On Christmas Day I chatted to Uncle Chris Booker. A wide ranging chat but we cannot help but conclude that at a geo-political level the world is going ever more badly wrong. Price Charles this populism is a real danger and must be fought. Quite right you unelected hereditary multi millionaire, lets pursue policies that favour the 1% and screw the masses. Let's stick with policies that, for a reason that a patrician fool might not grasp, are not popular in any way. As a life long republican I really do hope that the Queen lives forever.

I tried to say that there were reasons to be joyful. And there are. We have welcomed Joshua into our family. There are events in Syria where the right side is winning and the folly of our leaders is being exposed - a matter I reflect on HERE. Article 50 will be triggered. The EU may well implode. President Trump may stop the global warming bandwagon, a false religion if there ever was one. It is not all bad. But Uncle Chris seemed unconvinced.

Some eighteen hours later I was filled with, almost joy, as the Mrs and I walked with a sleeping Joshua back from Midnight Mass. Of course - as is always the way of the CofE the priest made a couple of political points straight out of the Guardian - but there was no anger in me. The Mrs and I are both from actively Christian families but we are both fairly lapsed, she less so than I am.

But over the past year I have thought more and more about faith, belief and other matters. I do find myself reading the bible now and again and I marvel at those who have genuine faith like the amazing lady in Kambos. At the communion, this year for the first time both the Mrs and I went up to the altar leaving Joshua snoozing and watched over by friend Mu. we did not take communion as that would have been a fraud, neither of us could say we believe. But we asked for a blessing and I felt really like something did happen.

The final carol came with that last verse we only sing on Christmas day.

All Hail! Lord, we greet Thee,
Born this happy morning,
O Jesus! for evermore be Thy name adored.
Word of the Father, now in flesh appearing
O Come let us adore Him, etc

That last verse always tells me that it is Christmas day and this year with Joshua it is a very special celebration of the nativity for this family.

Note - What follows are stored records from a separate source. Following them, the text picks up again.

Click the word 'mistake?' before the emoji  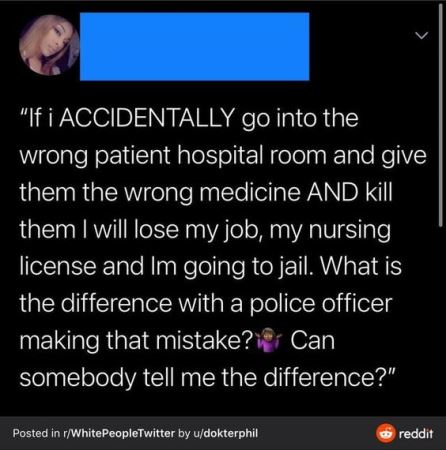coord(204,341)
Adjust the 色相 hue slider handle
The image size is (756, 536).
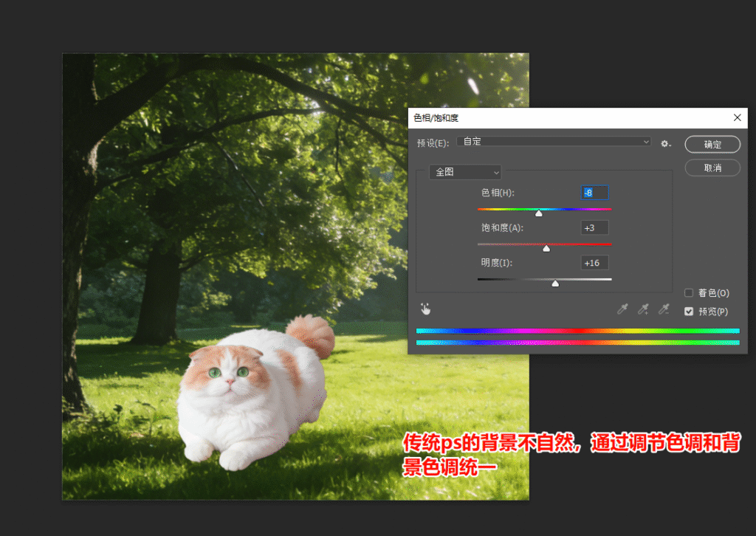point(539,213)
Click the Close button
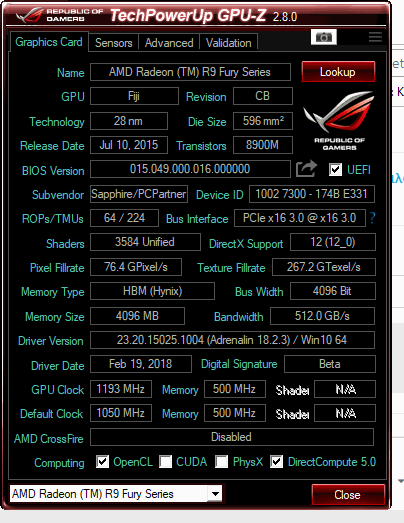The width and height of the screenshot is (404, 523). coord(348,495)
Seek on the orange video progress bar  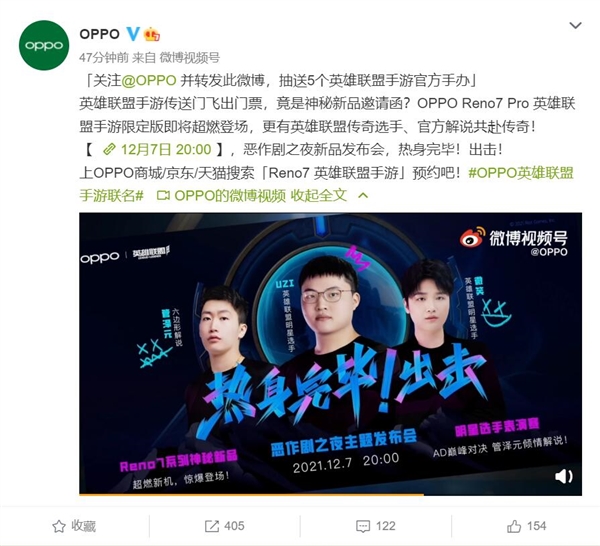[x=330, y=494]
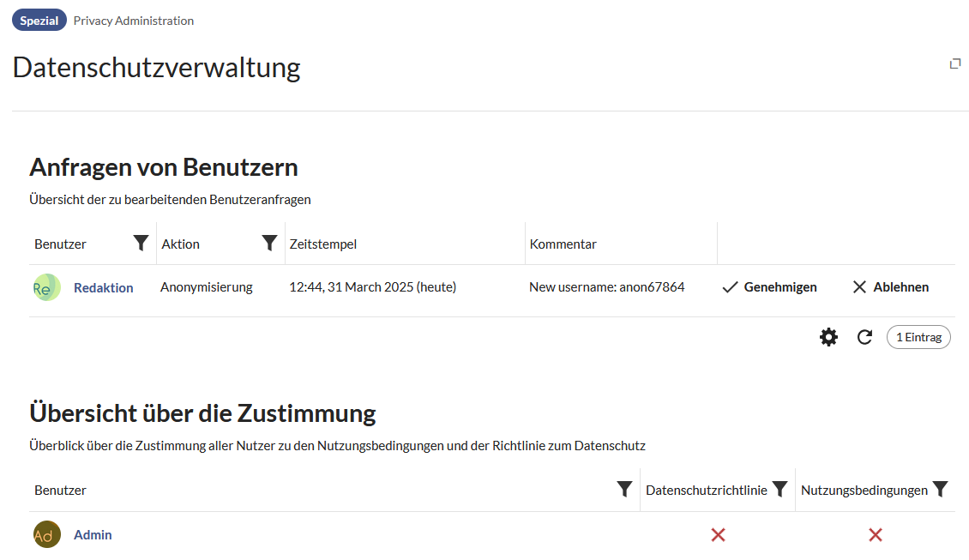Open filter for Benutzer column in requests table
Viewport: 969px width, 560px height.
click(x=141, y=244)

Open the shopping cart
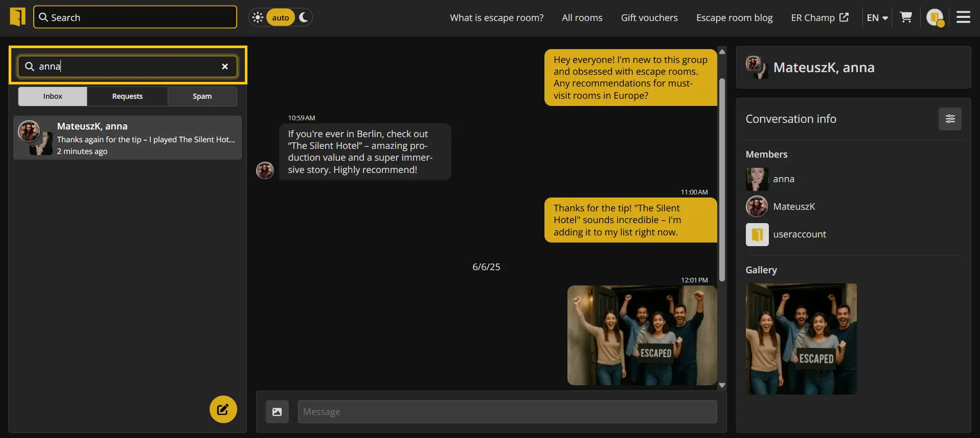point(906,17)
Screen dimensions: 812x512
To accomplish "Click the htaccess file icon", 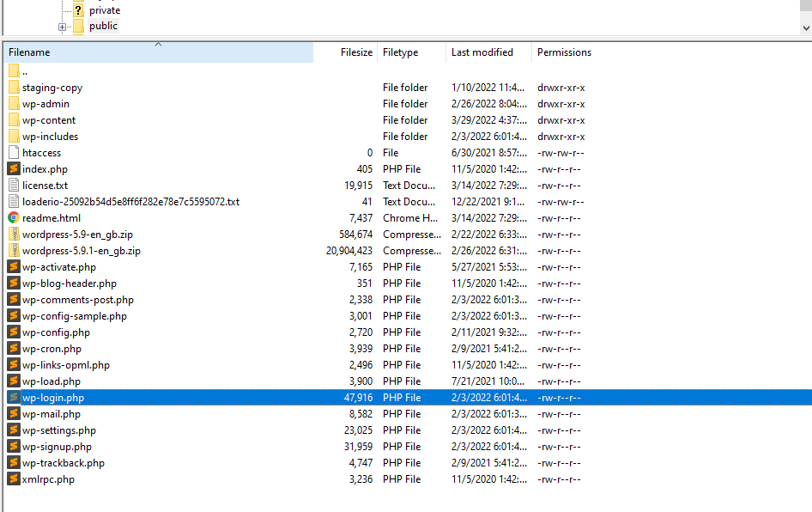I will point(15,152).
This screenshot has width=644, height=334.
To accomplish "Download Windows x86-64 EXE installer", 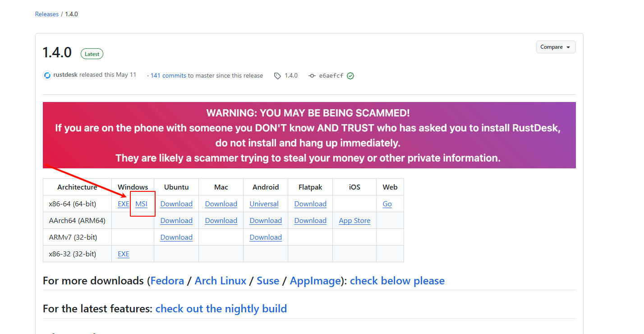I will [x=123, y=204].
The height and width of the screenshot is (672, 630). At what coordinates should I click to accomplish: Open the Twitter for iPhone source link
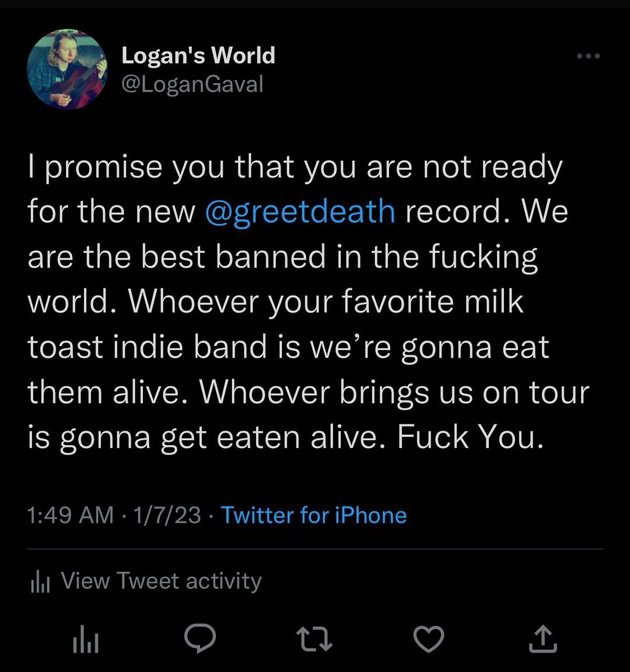coord(313,516)
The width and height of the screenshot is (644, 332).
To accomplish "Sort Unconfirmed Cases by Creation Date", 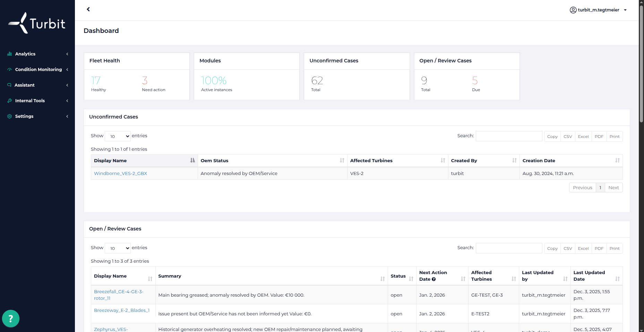I will coord(570,160).
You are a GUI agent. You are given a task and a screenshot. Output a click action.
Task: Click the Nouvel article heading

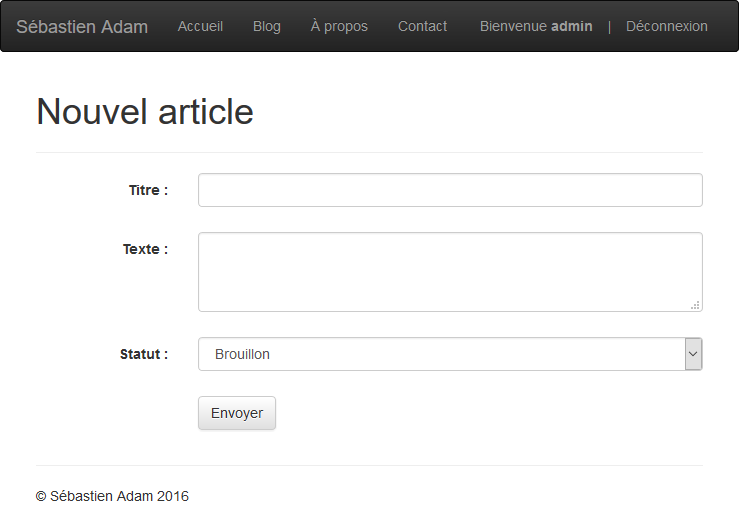coord(145,112)
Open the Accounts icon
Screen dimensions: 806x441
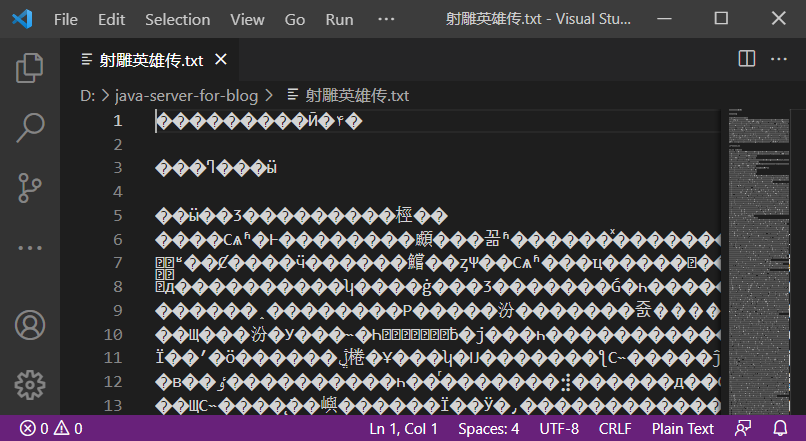(x=30, y=325)
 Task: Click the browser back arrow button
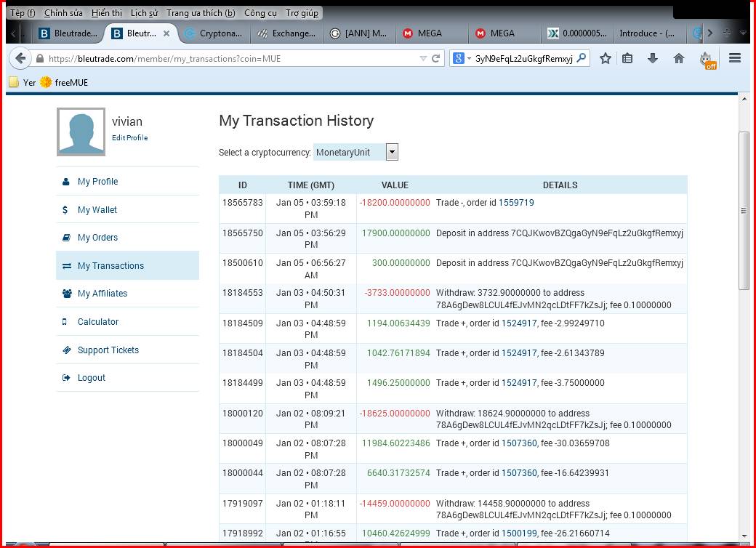20,59
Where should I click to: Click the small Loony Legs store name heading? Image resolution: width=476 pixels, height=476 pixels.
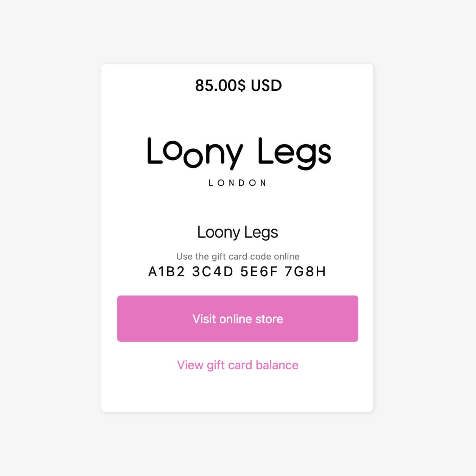[238, 232]
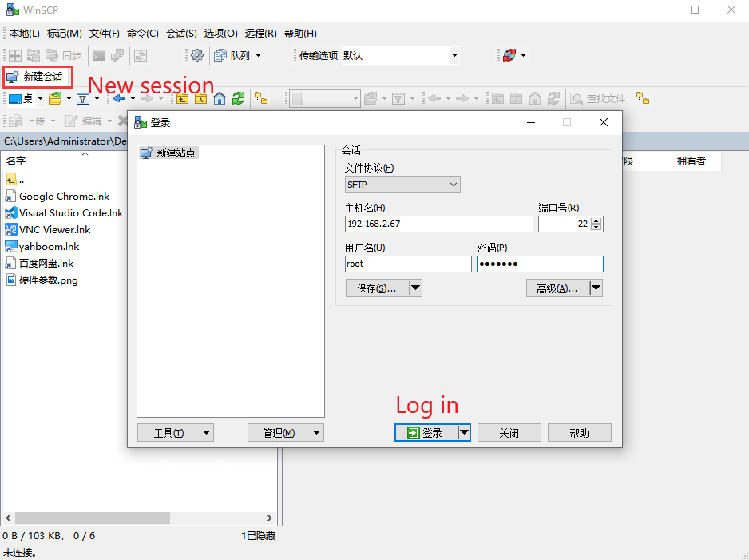Expand the dropdown arrow next to Login button
The width and height of the screenshot is (749, 560).
coord(464,432)
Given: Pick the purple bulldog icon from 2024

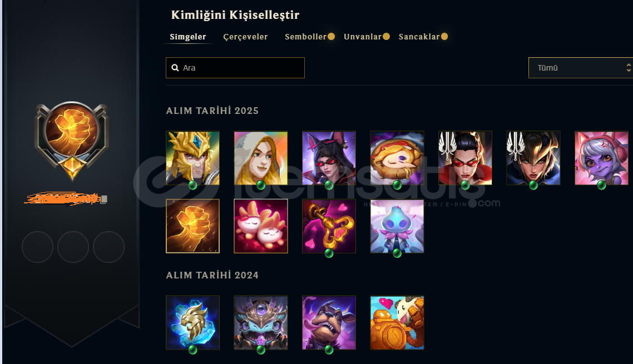Looking at the screenshot, I should pyautogui.click(x=329, y=322).
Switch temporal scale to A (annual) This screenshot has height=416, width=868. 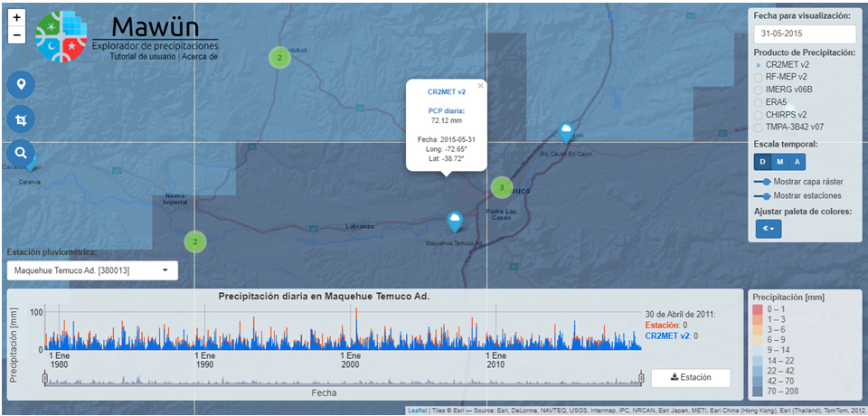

Before we braved the chill night air we headed to the crypt for tea, coffee and mince pies. There was another younger couple there with a tiny baby. It had been due to be born - as was I almost 49 years ago on January 12 but instead joined this world on November 24. This Christmas will be truly special for that family too. The other worshipper were almost all elderly. I suppose our grouping of the unfashionable, the elderly and those of faith will be the sort of folks that the metropolitan elites, the EU loving Godless millennials and almost the entire media will sneer about either covertly in "locker room talk) or, increasingly these days, in the open.

For Christianity is the a barbarous relic that, unlike other faiths, it is now acceptable to mock without fear that you will have your head chopped off or even face mild rebuke. My fifteen year old daughter from Islington has again enjoyed a Christmas without making one appearance at a religious ceremony. For her Christmas has nothing to do with faith, it is one almighty consumerist binge. Santa gave her, inter alia, a book about "Everyday sexism" which she delighted in telling me about. We of the old world are all sexists and lost of other ists and we might go to church.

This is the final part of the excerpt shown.